Task brief:
Range to reproduce from the entries below: the line with "Task: Click the Employment ID column header", the line with "This screenshot has width=846, height=462.", and every line in between. Give them exactly and give nothing else.

Supplied records:
++++++++++++++++++++

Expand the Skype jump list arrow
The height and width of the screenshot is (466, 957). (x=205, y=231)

++++++++++++++++++++

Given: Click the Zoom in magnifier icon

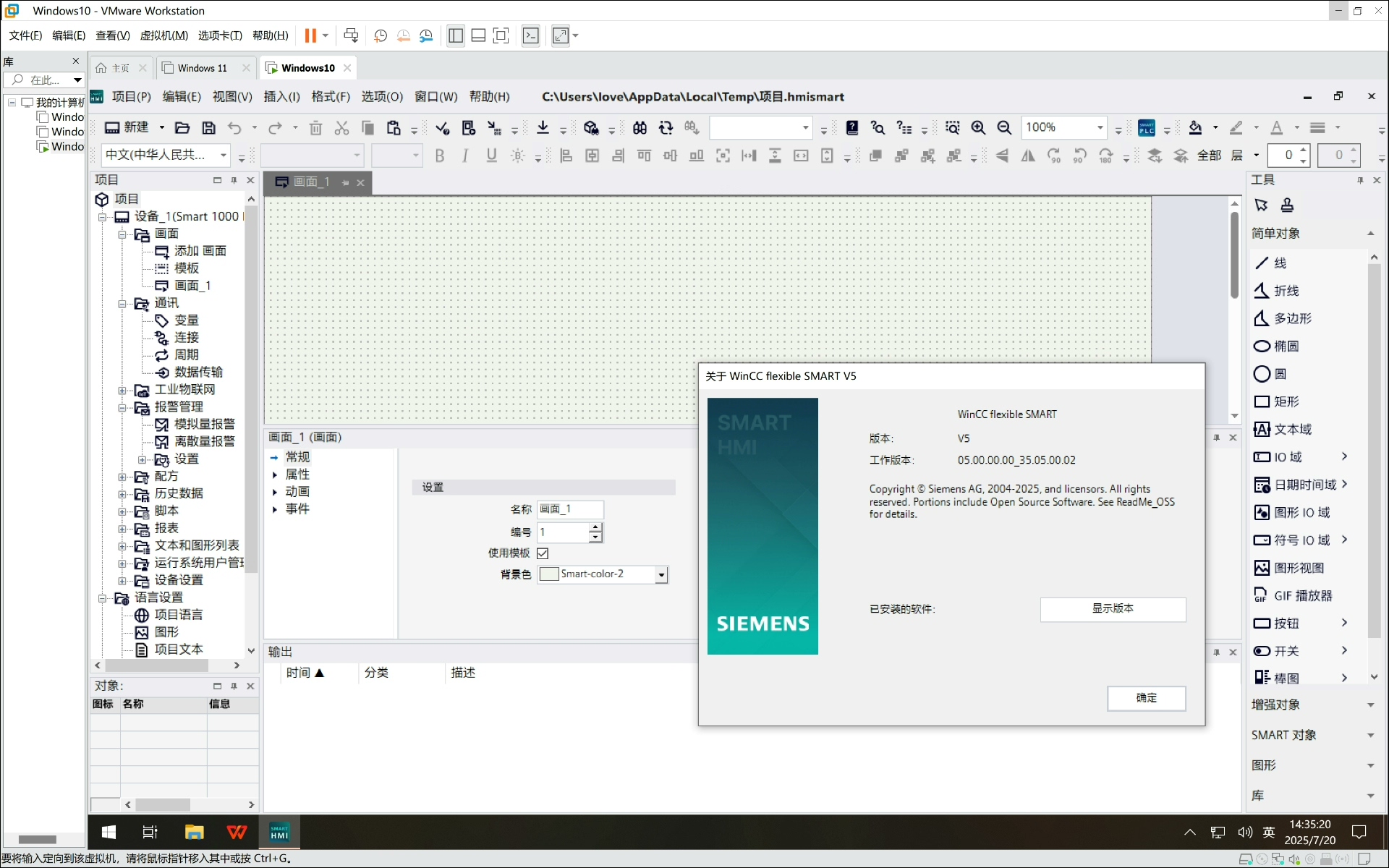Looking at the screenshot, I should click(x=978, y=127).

++++++++++++++++++++

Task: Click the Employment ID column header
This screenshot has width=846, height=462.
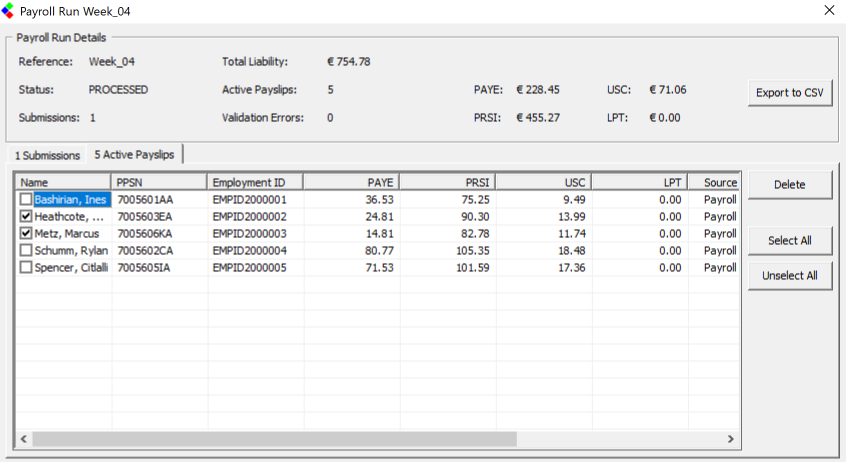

++++++++++++++++++++

Reply to the exercise:
Task: Click the Employment ID column header
This screenshot has width=846, height=462.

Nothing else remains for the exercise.